Here is a Tracking module that could be required by any tracked model:

module Statistics
  module Tracking
    extend ActiveSupport::Concern

    included do
      cattr_accessor(:statistics_tracked_attributes) { Set.new }
      after_update :check_statistics_tracked_attributes_have_changed
    end

    class_methods do
      def track_attributes_for_statistics(*attributes)
        statistics_tracked_attributes.merge attributes.map(&:to_s)
      end
    end

    def check_statistics_tracked_attributes_have_changed
      (statistics_tracked_attributes & changed).each do |attr|
        before, after = changes[attr]
        next unless date_changed?(before, after)
        Statistics::UntrackedDate.mark before.to_date
      end
    end

    def date_changed?(before, after)
      before && (!after || before.to_date != after.to_date)
    end
  end
end
and it is included into Job
  include Statistics::Tracking
  track_attributes_for_statistics :created_at
and JobShift
  include Statistics::Tracking
  track_attributes_for_statistics :clocked_out_at

 

Now we have implemented full, easily expandable business logic to collect and output application statistics!

Output

Finally, we need all collected data to output.
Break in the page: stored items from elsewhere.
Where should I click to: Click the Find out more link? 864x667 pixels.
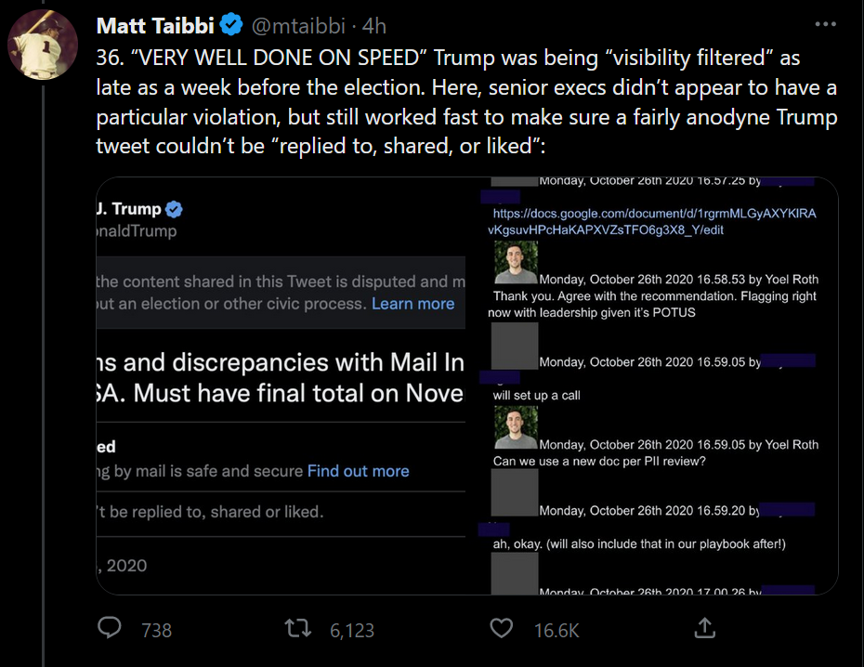[358, 471]
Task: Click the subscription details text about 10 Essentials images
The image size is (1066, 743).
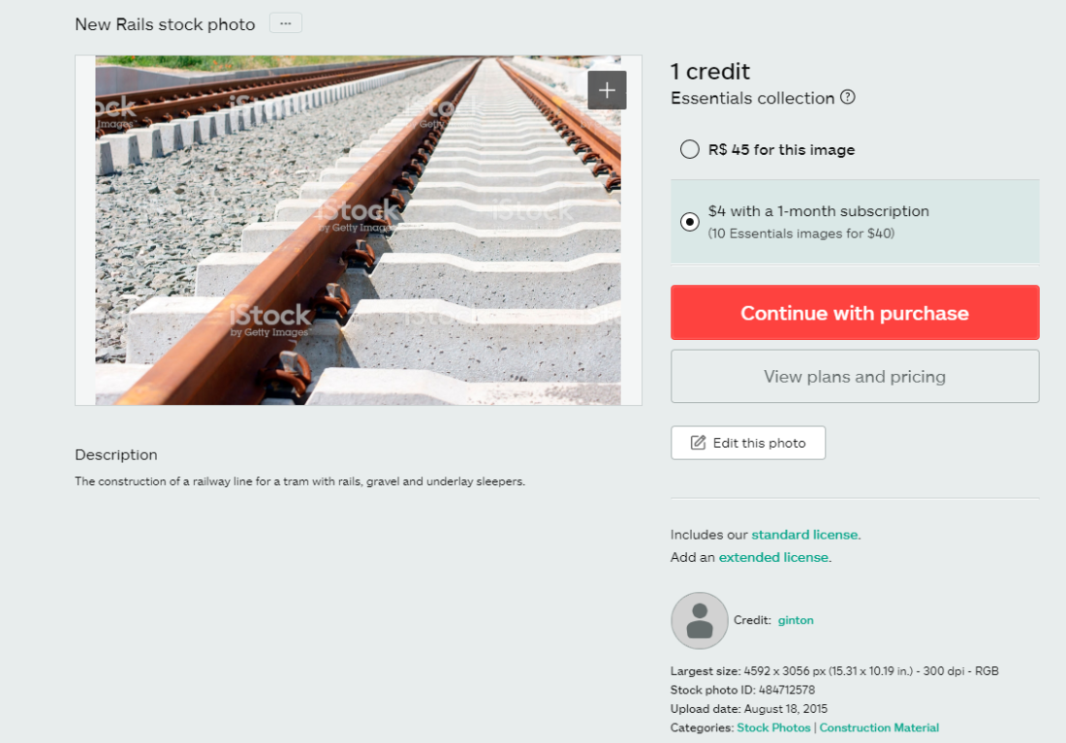Action: pos(800,233)
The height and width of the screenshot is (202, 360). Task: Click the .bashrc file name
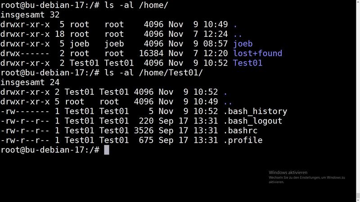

Since we use ActiveAdmin, I will show ARB code snippets and the screenshots it outputs.

First, we need filter form:

form_for search, url: admin_statistics_employer_path, method: 'post' do |f|
  f.text_field :employer_profile_id
  f.text_field :from , class: 'datepicker', 'data-datepicker-options' => '{"maxDate": "-1d"}'
  span '-'
  f.text_field :to, class: 'datepicker'
  f.submit 'Filter'
end
search here is a form object that takes params[:search] and returns scoped Statistics::Employer.where(date: from..to).
We can output total statistics by the period:
table do
  thead do
    tr do
      th :stat
      th :value, style: 'text-align: right'
    end
  end
  tbody do
    %w(total_jobs total_shifts_posted total_hours_posted
       average_length_of_shift_posted average_shifts_per_job
       total_shifts_worked total_hours_worked
       average_length_of_shift_worked).each do |stat_name|
      tr do
        td stat_name.titleize
        td number_with_delimiter(stats.public_send(stat_name).round(1)), style: 'text-align: right'
      end
    end
  end
end

We can output monthly breakdown of all these stats, using chartkick gem:

h3 'Shifts'
div line_chart(
  [
    { name: 'posted', data: stats.group_by_month(:date).sum(:shifts_posted_count) },
    { name: 'worked', data: stats.group_by_month(:date).sum(:shifts_worked_count) }
  ]
)

h3 'Hours'
div line_chart(
  [
    { name: 'posted', data: stats.group_by_month(:date).sum(:hours_posted_count) },
    { name: 'worked', data: stats.group_by_month(:date).sum(:hours_worked_count) }
  ]
)
Summary

We would like to emphasize the following:

  • The “spoofing” requirement is implemented using a constant Statistics::KEEP_LIVE_STATISTICS_FROM. (Did you noticed it in the code above?) The process of forming and loading made-up statistics prior to this date is beyond the scope of this article.
  • Prepopulating the statistics with the existing data is performed with a straightforward rake task – just take each date application worked and pass it to UpdateService.
  • In the real statistics, there are some more complex metrics, like breakdown of job roles. We used Postgresql hstore columns for storing it, but this topic is also beyond the scope of this article.